- _Objective_
Rewrite the part of the listing that opens with the line containing "Task: Open Microsoft Store from the taskbar" and closes at the end of the listing, switching "curved arrow" to "circular arrow" and changing nothing else. Omit the pictures from your answer.

Rows of pointing data

=======

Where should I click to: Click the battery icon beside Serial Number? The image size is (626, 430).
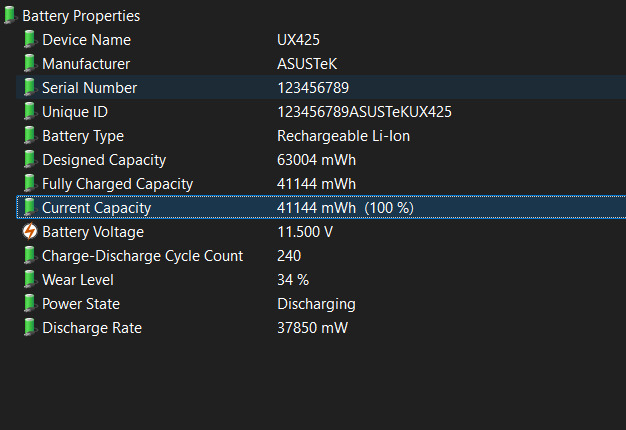pyautogui.click(x=30, y=87)
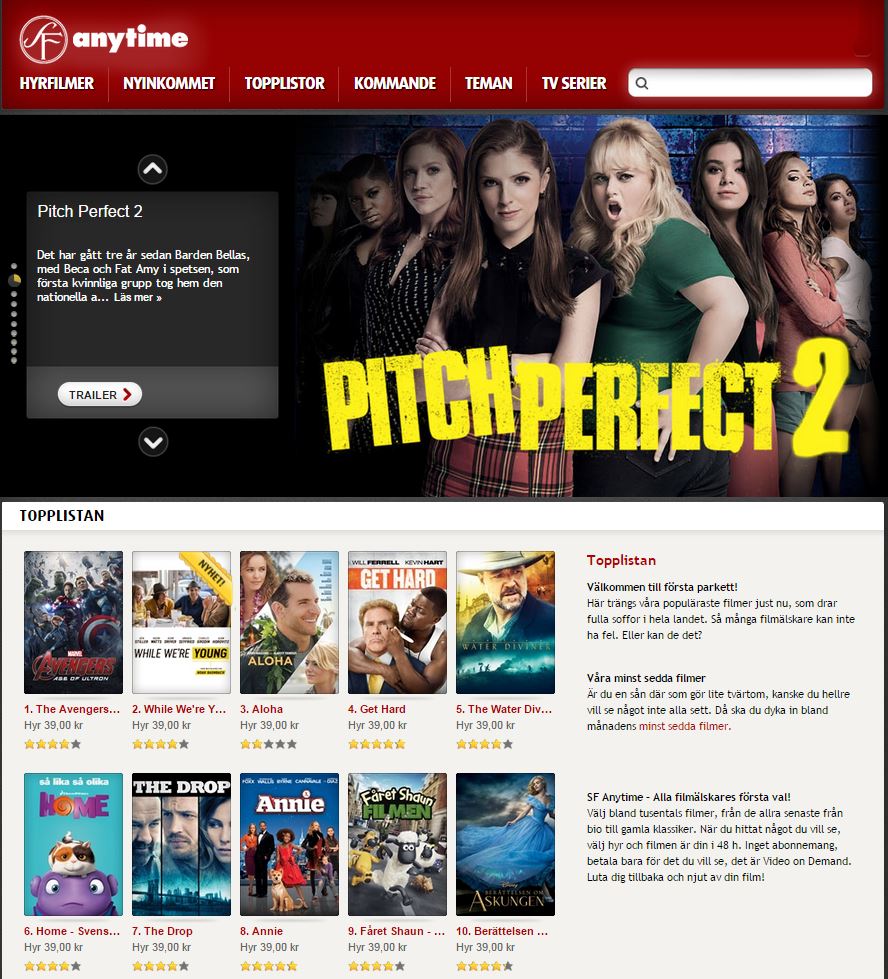Open the 'Läs mer' link
The height and width of the screenshot is (979, 888).
click(137, 297)
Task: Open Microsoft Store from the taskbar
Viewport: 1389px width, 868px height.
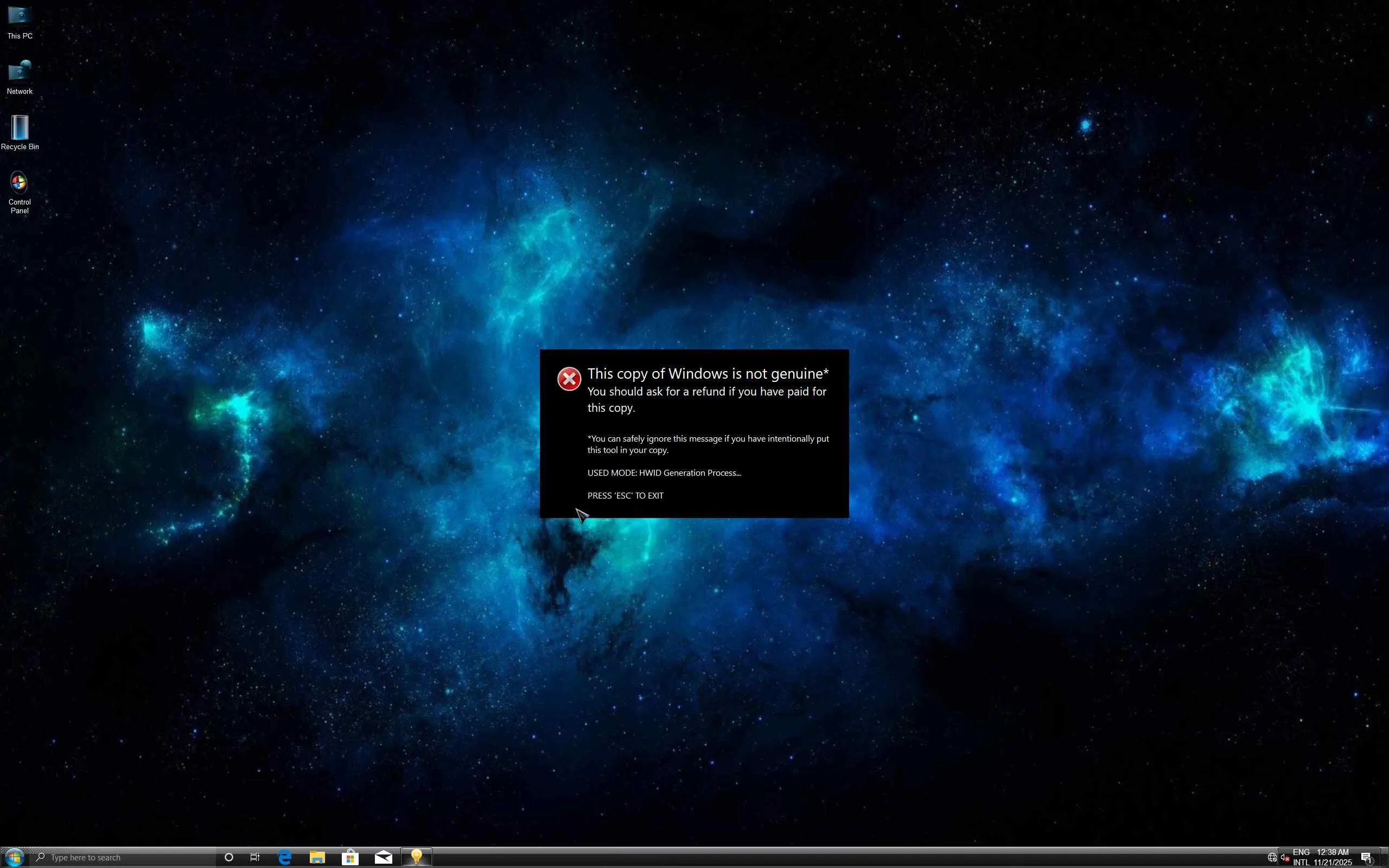Action: (350, 857)
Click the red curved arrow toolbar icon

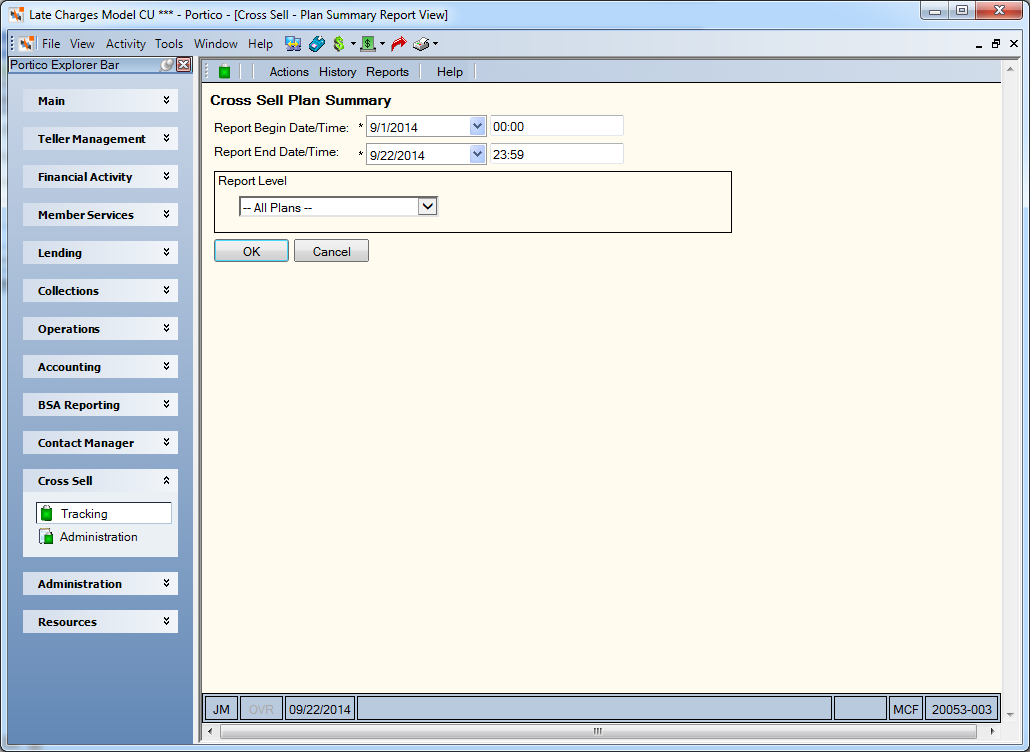(x=399, y=44)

=======

- _Written reply_
Task: Open Microsoft Store from the taskbar
Viewport: 1389px width, 868px height.
Action: (350, 857)
Click the red circular arrow toolbar icon

(x=399, y=44)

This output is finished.